Working data:

:::

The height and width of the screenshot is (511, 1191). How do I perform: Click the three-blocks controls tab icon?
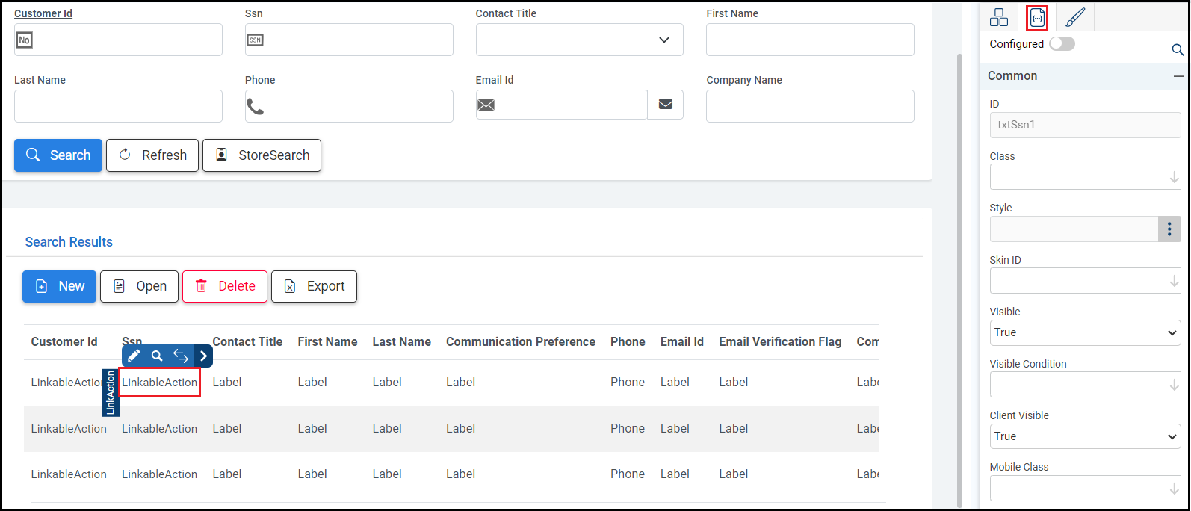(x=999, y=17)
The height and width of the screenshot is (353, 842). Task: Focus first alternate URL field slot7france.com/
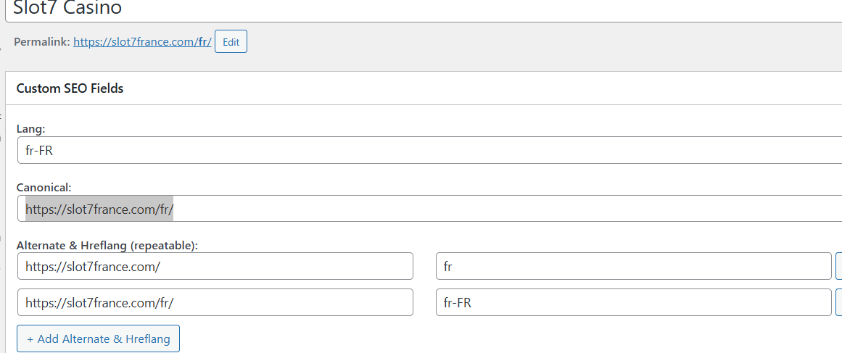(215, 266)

:::

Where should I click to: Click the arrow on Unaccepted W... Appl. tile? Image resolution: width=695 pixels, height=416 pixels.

:::

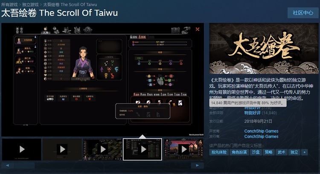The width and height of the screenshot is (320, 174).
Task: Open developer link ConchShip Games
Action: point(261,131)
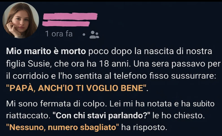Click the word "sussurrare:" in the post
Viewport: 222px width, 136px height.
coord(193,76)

:::

Work to do: Find every line in the material that contains the word "Task" and copy each of those lines in full.

Answer in full:
The height and width of the screenshot is (353, 842). Task: Focus first alternate URL field slot7france.com/
Task: Open developer link ConchShip Games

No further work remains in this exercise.